35.2 Transformations of the response

  • Big picture idea

    • Select a function that transforms \(\mathbf{y}\) such that the assumptions of normality are approximately correct.
  • Two cultures

    • This is with respect to \(\mathbf{y}\) and not the predictors.
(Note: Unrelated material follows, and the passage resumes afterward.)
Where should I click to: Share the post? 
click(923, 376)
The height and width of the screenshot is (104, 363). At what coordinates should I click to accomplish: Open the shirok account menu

Transforming the predictors is not at all controversial.
    • Trade offs
    • Difficult to apply sometimes (e.g., \(\text{log(}\mathbf{y}+c)\) for count data)
    • Difficult to interpret on the transformed scale
    • If normality is an appropriate assumption, we can use the general linear model \(\textbf{y}\sim\text{N}(\mathbf{X}\boldsymbol{\beta},\mathbf{V})\)
  • Example

    • Number of whooping cranes each year
    url <- "https://www.dropbox.com/s/ihs3as87oaxvmhq/Butler%20et%20al.%20Table%201.csv?dl=1"
    df1 <- read.csv(url)
    plot(df1$Winter,df1$N,typ="b",xlab="Year",ylab="Population Size",ylim=c(0,300),lwd=1.5,pch="*")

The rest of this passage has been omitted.